Durch den Erfolg bleibt Orlando in der Eastern Conference mit nun 38 Siegen und 40 Niederlagen weiter vor den Atlanta Hawks (36:40) auf Platz sieben. Die Chancen auf die direkte Qualifikation für das Play-off-Achtelfinale stehen mit noch vier ausstehenden Hauptrundenspielen schlecht, das Ticket für die Play-ins haben die Magic aber bereits sicher.
Auf Rang fünf der Eastern Conference verbesserten sich dank Superstar Giannis Antetokounmpo die Milwaukee Bucks (42:34). Dem Griechen gelangen beim 126:113 gegen die Philadelphia 76ers laut ESPN als erstem Spieler in der Geschichte der NBA 35 Punkte, 17 Rebounds sowie 20 Assists. Als erst drittem Spieler in der Geschichte der Bucks schaffte er mindestens 20 Assists in einem Spiel, damit stellte er für sich selbst zugleich einen Karrierehöchstwert auf.
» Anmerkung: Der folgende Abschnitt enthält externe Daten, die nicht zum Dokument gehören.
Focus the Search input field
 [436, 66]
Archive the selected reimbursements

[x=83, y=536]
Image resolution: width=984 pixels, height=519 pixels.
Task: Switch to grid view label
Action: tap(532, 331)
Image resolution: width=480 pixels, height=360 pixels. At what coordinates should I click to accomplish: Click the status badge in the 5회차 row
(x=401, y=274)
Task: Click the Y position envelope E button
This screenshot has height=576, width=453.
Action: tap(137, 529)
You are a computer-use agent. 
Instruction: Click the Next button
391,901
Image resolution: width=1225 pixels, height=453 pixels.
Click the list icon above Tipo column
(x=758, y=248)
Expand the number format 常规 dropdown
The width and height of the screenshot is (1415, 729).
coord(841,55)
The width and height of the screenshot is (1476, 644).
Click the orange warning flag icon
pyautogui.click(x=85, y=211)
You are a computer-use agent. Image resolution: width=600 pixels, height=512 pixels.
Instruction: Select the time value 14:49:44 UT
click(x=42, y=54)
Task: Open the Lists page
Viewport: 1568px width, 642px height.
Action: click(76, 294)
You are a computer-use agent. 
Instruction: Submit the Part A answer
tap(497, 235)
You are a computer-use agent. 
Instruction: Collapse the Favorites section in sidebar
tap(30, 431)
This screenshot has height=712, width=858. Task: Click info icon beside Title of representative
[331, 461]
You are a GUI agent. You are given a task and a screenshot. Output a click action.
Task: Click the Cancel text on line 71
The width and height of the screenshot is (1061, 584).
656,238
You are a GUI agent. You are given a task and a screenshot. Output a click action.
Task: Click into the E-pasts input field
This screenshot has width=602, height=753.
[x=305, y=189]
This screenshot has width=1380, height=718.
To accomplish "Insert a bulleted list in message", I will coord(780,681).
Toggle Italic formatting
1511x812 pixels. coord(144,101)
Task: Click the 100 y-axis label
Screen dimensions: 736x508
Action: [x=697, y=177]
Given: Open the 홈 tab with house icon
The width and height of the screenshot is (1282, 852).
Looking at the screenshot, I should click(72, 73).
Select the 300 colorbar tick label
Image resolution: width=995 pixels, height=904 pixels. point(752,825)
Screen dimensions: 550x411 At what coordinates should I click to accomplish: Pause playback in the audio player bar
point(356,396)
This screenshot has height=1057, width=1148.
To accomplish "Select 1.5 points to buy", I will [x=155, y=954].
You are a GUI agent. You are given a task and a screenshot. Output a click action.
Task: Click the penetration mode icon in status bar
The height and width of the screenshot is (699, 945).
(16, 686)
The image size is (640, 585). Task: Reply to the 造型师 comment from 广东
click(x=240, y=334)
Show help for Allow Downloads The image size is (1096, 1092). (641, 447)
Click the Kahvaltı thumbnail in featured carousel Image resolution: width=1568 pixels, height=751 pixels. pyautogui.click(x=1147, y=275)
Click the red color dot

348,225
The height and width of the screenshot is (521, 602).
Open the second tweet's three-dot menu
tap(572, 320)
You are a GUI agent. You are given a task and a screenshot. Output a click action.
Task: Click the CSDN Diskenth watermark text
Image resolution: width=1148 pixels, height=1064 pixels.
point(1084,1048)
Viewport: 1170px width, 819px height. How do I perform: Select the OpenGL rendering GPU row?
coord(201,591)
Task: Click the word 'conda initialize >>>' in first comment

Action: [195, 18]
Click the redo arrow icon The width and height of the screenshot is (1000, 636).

In der aktuellen Saison waren zuvor nur Nikola Jokic und Trae Young mindestens 20 Assists in einem Spiel gelungen. Wegen der Verletzung von Damian Lillard muss Antetokounmpo derzeit mehr als gewohnt als Ballverteiler agieren. "Giannis muss mehr wie ein Point Forward denken", erklärte Assistenzcoach Darvin Ham: "Und so ist er bereits gebaut. Es ist also keine allzu große Herausforderung für ihn."